Data deletion orchestration based on the right to be forgotten

General data protection

The General Data Protection Regulation (EU) 2016/679 (GDPR) is a regulation in EU law on data protection and privacy in the European Union (EU) and the European Economic Area (EEA). The GDPR is an important component of EU privacy law and of human rights law, in particular Article 8(1) of the Charter of Fundamental Rights of the European Union. The GDPR's primary aim is to enhance individuals' control and rights over their personal data and to simplify the regulatory environment for international business. Superseding the Data Protection Directive 95/46/EC, the regulation contains provisions and requirements related to the processing of personal data of individuals who are located in the EEA, and applies to any enterprise — regardless of its location and the data subjects' citizenship or residence — that is processing the personal information of individuals inside the EEA.


  • The GDPR was adopted on 14 April 2016 and became enforceable beginning 25 May 2018. As the GDPR is a regulation, not a directive, it is directly binding and applicable, and provides flexibility for certain aspects of the regulation to be adjusted by individual member states.
  • The regulation became a model for many other laws across the world, including in Turkey, Mauritius, Chile, Japan, Brazil, South Korea, South Africa, Argentina and Kenya. As of 2021 the United Kingdom retains the law in identical form despite no longer being an EU member state.
  • The California Consumer Privacy Act (CCPA), adopted on 28 June 2018, has many similarities with the GDPR.
  • It is planned that the new Swiss data protection law (DSG) will come into force on September 1, 2023 in Switzerland. The necessary decision by the Federal Council has yet to be made.

The right to be forgotten

Article 17 GDPR: "Right to erasure" also known as "Right to be forgotten"

A right to be forgotten was replaced by a more limited right of erasure in the version of the GDPR that was adopted by the European Parliament in March 2014. Article 17 provides that the data subject has the right to request erasure of personal data related to them on any one of a number of grounds within 30 days, including noncompliance with Article 6(1) (lawfulness) that includes a case if the legitimate interests of the controller are overridden by the interests or fundamental rights and freedoms of the data subject, which require protection of personal data.

More information

Business object dependencies

Your company uses multiple software applications to store and manage diverse data. The data in these applications is in turn related to each other. Personal data must be able to be completely deleted according to the above information on GDPR and Article 17. In order to ensure that your company survives an audit based on Article 17 of GDPR, the following main points need to be clarified:

  • Which types of business objects contain personal data and how to group them?
  • After which retention period they have to be deleted according to the right to be forgotten?
  • Is there knowledge about the dependencies of this business object types in the company?

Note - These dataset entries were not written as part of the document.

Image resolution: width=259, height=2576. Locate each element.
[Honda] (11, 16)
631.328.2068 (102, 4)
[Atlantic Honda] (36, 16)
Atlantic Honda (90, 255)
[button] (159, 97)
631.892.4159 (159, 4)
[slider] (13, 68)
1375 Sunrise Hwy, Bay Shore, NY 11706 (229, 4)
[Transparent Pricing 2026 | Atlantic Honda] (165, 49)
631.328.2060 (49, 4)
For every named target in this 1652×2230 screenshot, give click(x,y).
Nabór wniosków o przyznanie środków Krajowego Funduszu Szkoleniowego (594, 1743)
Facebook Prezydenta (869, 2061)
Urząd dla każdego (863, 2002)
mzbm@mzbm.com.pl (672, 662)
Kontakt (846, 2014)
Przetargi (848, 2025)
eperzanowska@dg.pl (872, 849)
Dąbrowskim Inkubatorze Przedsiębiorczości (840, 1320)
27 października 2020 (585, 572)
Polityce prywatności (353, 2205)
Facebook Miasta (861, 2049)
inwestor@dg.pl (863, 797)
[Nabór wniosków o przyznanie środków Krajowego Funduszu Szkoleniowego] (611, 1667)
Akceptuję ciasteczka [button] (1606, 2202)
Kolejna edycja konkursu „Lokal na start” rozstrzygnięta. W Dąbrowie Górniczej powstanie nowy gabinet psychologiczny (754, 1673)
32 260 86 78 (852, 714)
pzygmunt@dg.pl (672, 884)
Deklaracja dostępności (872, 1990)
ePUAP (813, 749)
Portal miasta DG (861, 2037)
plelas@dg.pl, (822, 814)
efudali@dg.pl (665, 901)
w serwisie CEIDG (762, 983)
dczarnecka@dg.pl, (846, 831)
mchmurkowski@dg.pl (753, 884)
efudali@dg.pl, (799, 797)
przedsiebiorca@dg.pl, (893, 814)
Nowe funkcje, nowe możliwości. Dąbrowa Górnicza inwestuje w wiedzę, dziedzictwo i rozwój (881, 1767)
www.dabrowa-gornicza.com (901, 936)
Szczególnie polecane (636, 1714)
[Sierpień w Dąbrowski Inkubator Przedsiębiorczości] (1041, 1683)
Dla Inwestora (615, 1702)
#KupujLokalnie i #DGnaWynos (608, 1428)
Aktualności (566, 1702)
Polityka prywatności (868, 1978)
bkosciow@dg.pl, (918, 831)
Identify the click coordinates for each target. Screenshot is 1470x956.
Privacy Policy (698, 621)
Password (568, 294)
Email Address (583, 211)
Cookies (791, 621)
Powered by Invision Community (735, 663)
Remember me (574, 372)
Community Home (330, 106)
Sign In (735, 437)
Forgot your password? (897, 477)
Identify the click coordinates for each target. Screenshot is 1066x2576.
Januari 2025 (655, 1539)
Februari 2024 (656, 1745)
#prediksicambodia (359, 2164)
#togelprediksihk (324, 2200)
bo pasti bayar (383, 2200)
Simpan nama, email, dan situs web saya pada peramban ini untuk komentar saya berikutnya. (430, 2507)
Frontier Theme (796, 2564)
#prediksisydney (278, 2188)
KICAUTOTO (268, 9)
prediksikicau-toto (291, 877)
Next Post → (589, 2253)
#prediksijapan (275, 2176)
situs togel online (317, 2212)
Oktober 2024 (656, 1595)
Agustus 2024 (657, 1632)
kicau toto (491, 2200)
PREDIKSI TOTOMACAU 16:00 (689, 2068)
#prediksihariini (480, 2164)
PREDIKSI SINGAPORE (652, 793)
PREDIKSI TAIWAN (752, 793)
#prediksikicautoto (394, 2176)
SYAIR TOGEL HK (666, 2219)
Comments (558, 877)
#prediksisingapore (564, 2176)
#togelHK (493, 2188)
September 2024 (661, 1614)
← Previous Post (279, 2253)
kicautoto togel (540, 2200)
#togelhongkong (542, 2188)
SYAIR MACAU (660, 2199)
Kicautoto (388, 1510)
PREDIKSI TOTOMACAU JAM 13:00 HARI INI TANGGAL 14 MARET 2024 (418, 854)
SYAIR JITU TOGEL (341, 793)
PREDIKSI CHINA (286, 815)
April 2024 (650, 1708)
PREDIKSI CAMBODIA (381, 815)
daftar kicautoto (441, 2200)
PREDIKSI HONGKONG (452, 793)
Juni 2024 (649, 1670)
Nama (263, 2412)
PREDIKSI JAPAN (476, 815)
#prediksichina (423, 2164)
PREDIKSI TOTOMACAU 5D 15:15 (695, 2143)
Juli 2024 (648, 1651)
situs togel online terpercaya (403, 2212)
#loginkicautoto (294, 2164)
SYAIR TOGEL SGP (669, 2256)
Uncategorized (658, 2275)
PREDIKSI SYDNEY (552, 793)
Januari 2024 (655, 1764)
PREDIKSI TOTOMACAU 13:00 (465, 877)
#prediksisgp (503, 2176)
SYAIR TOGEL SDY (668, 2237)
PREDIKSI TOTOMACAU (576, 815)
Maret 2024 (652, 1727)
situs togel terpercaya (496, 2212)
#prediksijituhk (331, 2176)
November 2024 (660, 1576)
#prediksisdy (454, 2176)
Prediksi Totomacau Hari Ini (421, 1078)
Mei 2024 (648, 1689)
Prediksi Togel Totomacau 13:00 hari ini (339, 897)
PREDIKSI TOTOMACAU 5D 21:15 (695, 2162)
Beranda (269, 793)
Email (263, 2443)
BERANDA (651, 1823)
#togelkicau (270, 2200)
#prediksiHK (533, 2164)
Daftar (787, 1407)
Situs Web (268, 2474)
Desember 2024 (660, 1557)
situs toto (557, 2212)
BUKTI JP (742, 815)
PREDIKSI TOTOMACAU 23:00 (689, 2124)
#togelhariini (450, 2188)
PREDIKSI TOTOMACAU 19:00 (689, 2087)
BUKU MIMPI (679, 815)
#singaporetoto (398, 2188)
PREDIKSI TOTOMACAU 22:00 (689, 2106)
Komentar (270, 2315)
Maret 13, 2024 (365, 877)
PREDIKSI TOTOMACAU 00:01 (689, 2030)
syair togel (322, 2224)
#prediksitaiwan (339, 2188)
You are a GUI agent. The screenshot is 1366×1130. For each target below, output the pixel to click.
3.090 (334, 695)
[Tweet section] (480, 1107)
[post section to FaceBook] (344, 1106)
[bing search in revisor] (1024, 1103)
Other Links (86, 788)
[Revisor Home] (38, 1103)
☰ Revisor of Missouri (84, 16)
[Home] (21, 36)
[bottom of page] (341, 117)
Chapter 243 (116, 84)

The knowledge of these main points is of crucial relevance for the deletion of personal data in your company, since the sequence of deletions within dependent business object types is based on them. The following figure illustrates the situation.

Deletion process automation

If the number of business object types to be deleted exceeds a value that is no longer manageable for manual deletion, the company will need to automate deletion. This is also the case especially if the dependencies between the business object types are complex and different applications have to be considered. Manual deletion errors can be avoided and a deletion evidence for audit reasons will be created.

A then required deletion automation system that orchestrates the enterprise applications for deletion consists of the following main processes during the automation. The technical setup and business configuration, such as the named business object types and orchestration sequences, have already been done.

  • Identify - Identification of personal data which needs to be deleted and the deletion orchestration requests with differentiation of application types, business object types and allowed combinations.
  • Validate - Validation on business object level of accuracy, manual approvals, deletion locks, legal holds, automatic veto checks against the deletion.
  • Delete - Deletion of the business objects itself by the commissioned application.
  • Document - Collection of information on deletion evidence for audit purposes and statistics on deletion process, key performance indicators, alerts or error cases.